◆ **Task instructions**: Each line of the material below must be transcribed exactly.

==== Data for this exercise

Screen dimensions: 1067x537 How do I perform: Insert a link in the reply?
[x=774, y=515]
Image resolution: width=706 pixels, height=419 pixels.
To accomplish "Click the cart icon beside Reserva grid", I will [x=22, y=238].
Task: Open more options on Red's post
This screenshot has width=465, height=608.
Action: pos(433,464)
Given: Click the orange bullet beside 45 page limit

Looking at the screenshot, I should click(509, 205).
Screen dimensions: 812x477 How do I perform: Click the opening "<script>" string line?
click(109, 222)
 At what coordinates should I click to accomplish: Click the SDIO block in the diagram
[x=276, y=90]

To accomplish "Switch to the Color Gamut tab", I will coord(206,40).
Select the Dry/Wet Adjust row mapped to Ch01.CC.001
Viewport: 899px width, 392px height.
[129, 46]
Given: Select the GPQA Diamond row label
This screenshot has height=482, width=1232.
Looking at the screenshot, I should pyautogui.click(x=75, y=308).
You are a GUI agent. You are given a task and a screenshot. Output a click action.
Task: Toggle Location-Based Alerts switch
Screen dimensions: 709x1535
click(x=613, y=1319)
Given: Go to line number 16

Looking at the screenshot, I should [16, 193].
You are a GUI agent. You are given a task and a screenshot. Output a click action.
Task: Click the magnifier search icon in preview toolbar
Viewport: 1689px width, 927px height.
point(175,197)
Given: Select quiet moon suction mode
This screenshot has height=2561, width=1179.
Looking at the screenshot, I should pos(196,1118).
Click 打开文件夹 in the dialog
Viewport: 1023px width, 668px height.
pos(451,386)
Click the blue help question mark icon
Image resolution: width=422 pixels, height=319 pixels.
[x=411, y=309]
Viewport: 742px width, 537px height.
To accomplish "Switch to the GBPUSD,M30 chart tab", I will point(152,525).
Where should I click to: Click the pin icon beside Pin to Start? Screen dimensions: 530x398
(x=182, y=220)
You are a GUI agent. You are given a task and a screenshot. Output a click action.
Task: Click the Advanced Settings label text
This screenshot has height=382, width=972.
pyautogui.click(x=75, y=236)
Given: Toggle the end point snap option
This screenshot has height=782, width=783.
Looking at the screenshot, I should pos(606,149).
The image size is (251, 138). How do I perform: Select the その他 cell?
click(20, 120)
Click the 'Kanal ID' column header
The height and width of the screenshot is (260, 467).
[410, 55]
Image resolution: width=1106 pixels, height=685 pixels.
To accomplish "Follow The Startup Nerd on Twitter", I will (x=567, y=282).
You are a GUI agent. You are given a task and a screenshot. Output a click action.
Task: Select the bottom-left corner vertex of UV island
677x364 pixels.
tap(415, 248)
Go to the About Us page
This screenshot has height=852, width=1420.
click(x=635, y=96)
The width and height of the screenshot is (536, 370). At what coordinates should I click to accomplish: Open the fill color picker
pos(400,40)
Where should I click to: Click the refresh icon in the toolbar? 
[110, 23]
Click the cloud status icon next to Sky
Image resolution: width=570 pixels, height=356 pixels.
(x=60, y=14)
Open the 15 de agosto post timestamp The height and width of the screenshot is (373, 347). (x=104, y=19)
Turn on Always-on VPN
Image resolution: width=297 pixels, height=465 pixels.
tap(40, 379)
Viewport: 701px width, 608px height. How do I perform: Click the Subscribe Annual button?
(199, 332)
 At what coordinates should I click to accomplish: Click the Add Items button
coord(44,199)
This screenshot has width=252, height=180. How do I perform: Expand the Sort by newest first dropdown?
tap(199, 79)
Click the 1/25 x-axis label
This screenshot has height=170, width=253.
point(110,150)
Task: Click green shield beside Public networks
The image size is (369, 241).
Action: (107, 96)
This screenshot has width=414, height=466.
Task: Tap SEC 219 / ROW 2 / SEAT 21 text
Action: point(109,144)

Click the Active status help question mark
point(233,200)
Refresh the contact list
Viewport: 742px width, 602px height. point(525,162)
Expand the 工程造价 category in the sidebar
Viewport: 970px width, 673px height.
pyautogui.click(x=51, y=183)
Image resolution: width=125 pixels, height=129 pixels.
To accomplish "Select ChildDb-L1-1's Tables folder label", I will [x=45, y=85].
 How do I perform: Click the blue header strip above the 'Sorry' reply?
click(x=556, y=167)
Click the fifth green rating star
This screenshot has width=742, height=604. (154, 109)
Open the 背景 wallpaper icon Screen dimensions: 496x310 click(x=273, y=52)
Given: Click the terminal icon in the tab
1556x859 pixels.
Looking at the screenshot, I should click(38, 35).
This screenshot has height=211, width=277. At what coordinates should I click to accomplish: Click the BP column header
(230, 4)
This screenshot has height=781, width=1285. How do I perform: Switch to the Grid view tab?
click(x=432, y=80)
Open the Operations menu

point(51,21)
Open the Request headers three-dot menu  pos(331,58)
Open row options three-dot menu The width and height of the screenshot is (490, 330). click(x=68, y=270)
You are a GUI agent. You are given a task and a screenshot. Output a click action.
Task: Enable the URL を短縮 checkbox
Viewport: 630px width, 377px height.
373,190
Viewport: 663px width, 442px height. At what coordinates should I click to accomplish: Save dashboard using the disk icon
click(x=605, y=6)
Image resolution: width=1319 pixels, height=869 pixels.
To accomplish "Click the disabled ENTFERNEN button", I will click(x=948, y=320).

========

◆ **Answer to the exercise**:
Screen dimensions: 1067x537 How do I perform: Insert a link in the reply?
[x=774, y=515]
Image resolution: width=706 pixels, height=419 pixels.
To accomplish "Click the cart icon beside Reserva grid", I will [x=22, y=238].
Task: Open more options on Red's post
This screenshot has width=465, height=608.
Action: pos(433,464)
Given: Click the orange bullet beside 45 page limit

Looking at the screenshot, I should click(509, 205).
Screen dimensions: 812x477 How do I perform: Click the opening "<script>" string line?
click(109, 222)
 At what coordinates should I click to accomplish: Click the SDIO block in the diagram
[x=276, y=90]

To accomplish "Switch to the Color Gamut tab", I will coord(206,40).
Select the Dry/Wet Adjust row mapped to Ch01.CC.001
Viewport: 899px width, 392px height.
[129, 46]
Given: Select the GPQA Diamond row label
This screenshot has height=482, width=1232.
Looking at the screenshot, I should pyautogui.click(x=75, y=308).
You are a GUI agent. You are given a task and a screenshot. Output a click action.
Task: Toggle Location-Based Alerts switch
Screen dimensions: 709x1535
click(x=613, y=1319)
Given: Go to line number 16

Looking at the screenshot, I should [16, 193].
You are a GUI agent. You are given a task and a screenshot. Output a click action.
Task: Click the magnifier search icon in preview toolbar
Viewport: 1689px width, 927px height.
point(175,197)
Given: Select quiet moon suction mode
This screenshot has height=2561, width=1179.
Looking at the screenshot, I should pos(196,1118).
Click 打开文件夹 in the dialog
Viewport: 1023px width, 668px height.
pos(451,386)
Click the blue help question mark icon
Image resolution: width=422 pixels, height=319 pixels.
[x=411, y=309]
Viewport: 742px width, 537px height.
To accomplish "Switch to the GBPUSD,M30 chart tab", I will point(152,525).
Where should I click to: Click the pin icon beside Pin to Start? Screen dimensions: 530x398
(x=182, y=220)
You are a GUI agent. You are given a task and a screenshot. Output a click action.
Task: Click the Advanced Settings label text
This screenshot has height=382, width=972.
pyautogui.click(x=75, y=236)
Given: Toggle the end point snap option
This screenshot has height=782, width=783.
Looking at the screenshot, I should pos(606,149).
The image size is (251, 138). How do I perform: Select the その他 cell?
click(20, 120)
Click the 'Kanal ID' column header
The height and width of the screenshot is (260, 467).
[410, 55]
Image resolution: width=1106 pixels, height=685 pixels.
To accomplish "Follow The Startup Nerd on Twitter", I will (x=567, y=282).
You are a GUI agent. You are given a task and a screenshot. Output a click action.
Task: Select the bottom-left corner vertex of UV island
677x364 pixels.
tap(415, 248)
Go to the About Us page
This screenshot has height=852, width=1420.
click(x=635, y=96)
The width and height of the screenshot is (536, 370). At what coordinates should I click to accomplish: Open the fill color picker
pos(400,40)
Where should I click to: Click the refresh icon in the toolbar? 
[110, 23]
Click the cloud status icon next to Sky
Image resolution: width=570 pixels, height=356 pixels.
(x=60, y=14)
Open the 15 de agosto post timestamp The height and width of the screenshot is (373, 347). (x=104, y=19)
Turn on Always-on VPN
Image resolution: width=297 pixels, height=465 pixels.
tap(40, 379)
Viewport: 701px width, 608px height. How do I perform: Click the Subscribe Annual button?
(199, 332)
 At what coordinates should I click to accomplish: Click the Add Items button
coord(44,199)
This screenshot has width=252, height=180. How do I perform: Expand the Sort by newest first dropdown?
tap(199, 79)
Click the 1/25 x-axis label
This screenshot has height=170, width=253.
point(110,150)
Task: Click green shield beside Public networks
The image size is (369, 241).
Action: (107, 96)
This screenshot has width=414, height=466.
Task: Tap SEC 219 / ROW 2 / SEAT 21 text
Action: point(109,144)

Click the Active status help question mark
point(233,200)
Refresh the contact list
Viewport: 742px width, 602px height. point(525,162)
Expand the 工程造价 category in the sidebar
Viewport: 970px width, 673px height.
pyautogui.click(x=51, y=183)
Image resolution: width=125 pixels, height=129 pixels.
To accomplish "Select ChildDb-L1-1's Tables folder label", I will [x=45, y=85].
 How do I perform: Click the blue header strip above the 'Sorry' reply?
click(x=556, y=167)
Click the fifth green rating star
This screenshot has width=742, height=604. (154, 109)
Open the 背景 wallpaper icon Screen dimensions: 496x310 click(x=273, y=52)
Given: Click the terminal icon in the tab
1556x859 pixels.
Looking at the screenshot, I should click(38, 35).
This screenshot has height=211, width=277. At what coordinates should I click to accomplish: Click the BP column header
(230, 4)
This screenshot has height=781, width=1285. How do I perform: Switch to the Grid view tab?
click(x=432, y=80)
Open the Operations menu

point(51,21)
Open the Request headers three-dot menu  pos(331,58)
Open row options three-dot menu The width and height of the screenshot is (490, 330). click(x=68, y=270)
You are a GUI agent. You are given a task and a screenshot. Output a click action.
Task: Enable the URL を短縮 checkbox
Viewport: 630px width, 377px height.
373,190
Viewport: 663px width, 442px height. At what coordinates should I click to accomplish: Save dashboard using the disk icon
click(x=605, y=6)
Image resolution: width=1319 pixels, height=869 pixels.
To accomplish "Click the disabled ENTFERNEN button", I will click(x=948, y=320).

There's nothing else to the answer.